Development and Application of an Integrated Addition and Interaction Model of Mixture Toxicity

Abstract

The focus of this work was to elucidate general principles of chemical interactions among mixture constituents using mathematical modeling approaches. Mixtures of diverse acting chemicals displaying both toxicokinetic and toxicodynamic interactions were assessed. Endpoints measured in these assessments ranged from acute toxicity to molecular adaptive responses in Daphnia magna. An Integrated Addition and Interaction (IAI) model of mixture toxicity was constructed and validated using mixtures of organophosphate pesticides (malathion and parathion), chlorophenols (2-chlorophenol and 4-chlorophenol), and the P450 inhibitor piperonyl butoxide. Modeled data was compared to experimentally derived data from Daphnia magna acute toxicity assays. Toxicokinetic interactions between the organophosphates and piperonyl butoxide were characterized and incorporated into the model to accurately predict mixture toxicity. Unexpected toxicodynamic interactions between organophosphates and chlorophenols were assessed.

Next, we developed a molecular endpoint for use in mixture modeling. We explored endocrine-mediated stress signaling in daphnids towards this end. We determined that juvenoid hormones induce hemoglobin mRNA and protein production. Hemoglobin expression in daphnids provided a promising molecular endpoint for use in mixture toxicity assessments. We identified the cis-acting juvenoid response element (JRE) that is likely responsible for activating the hemoglobin gene in response to juvenoids. The JRE was used to capture a specific protein that may prove to be the juvenoid receptor. Hemoglobin 2 (hb2) was identified as a highly inducible molecular endpoint which responds to multiple signaling pathways.

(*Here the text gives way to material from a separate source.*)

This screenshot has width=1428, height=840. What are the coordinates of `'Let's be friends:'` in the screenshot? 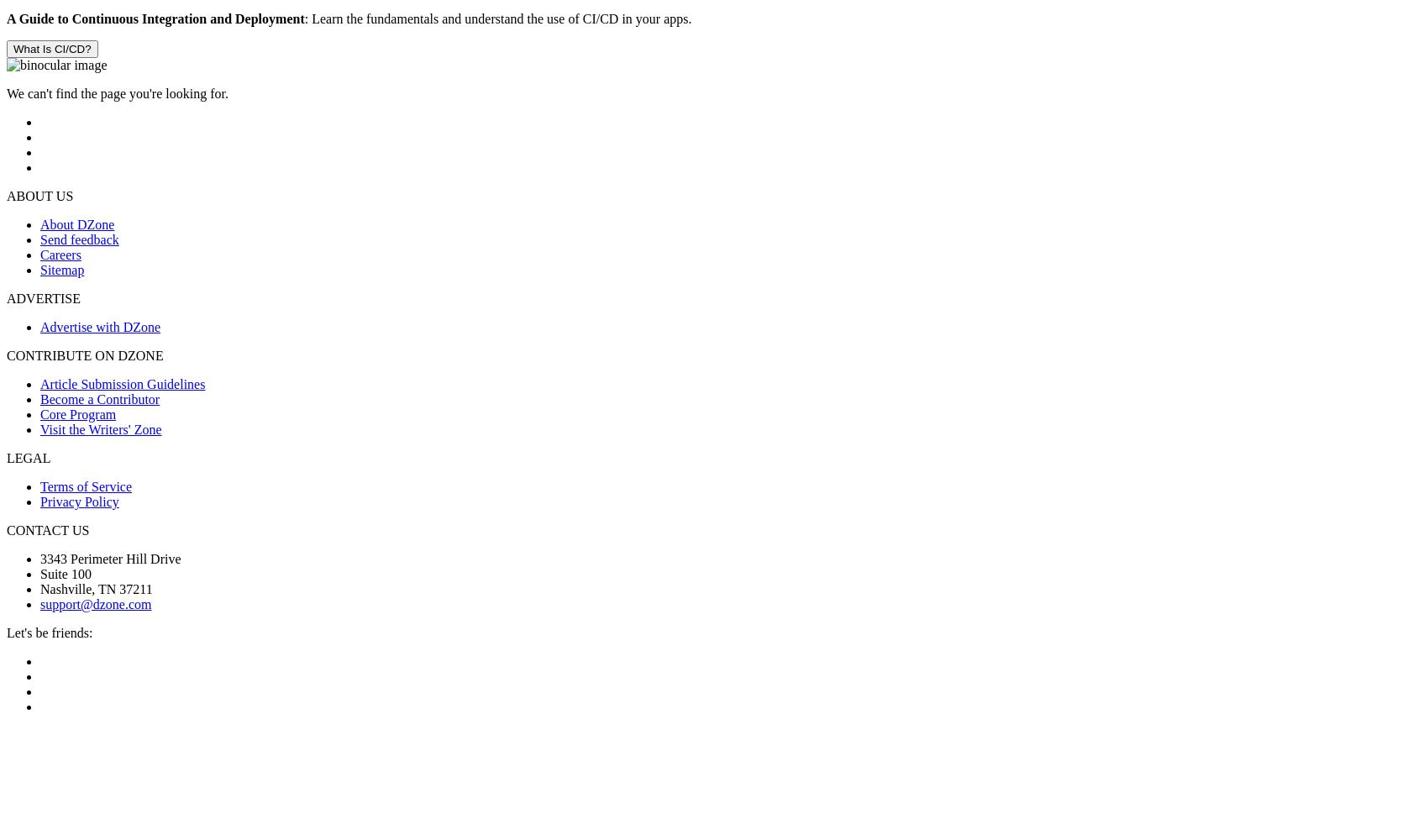 It's located at (49, 633).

The hb2 gene was used to model molecular interactions of chemical mixtures. We demonstrated that the ubiquitous herbicide atrazine induced hb2 expression, while having no obvious relatedness to juvenoid hormones. Additive effects of binary mixtures of atrazine and the juvenoid pyriproxyfen were modeled and experimentally assessed to determine whether atrazine induced the hb2 gene via the juvenoid signaling pathway. Results indicated that atrazine was not inducing hb2 through this endocrine pathway.

In summary, mathematical models of mixture toxicity can be used to predict the joint effects of diverse chemicals displaying interactions, identify unexpected interactions, and elucidate potential mechanisms of interaction.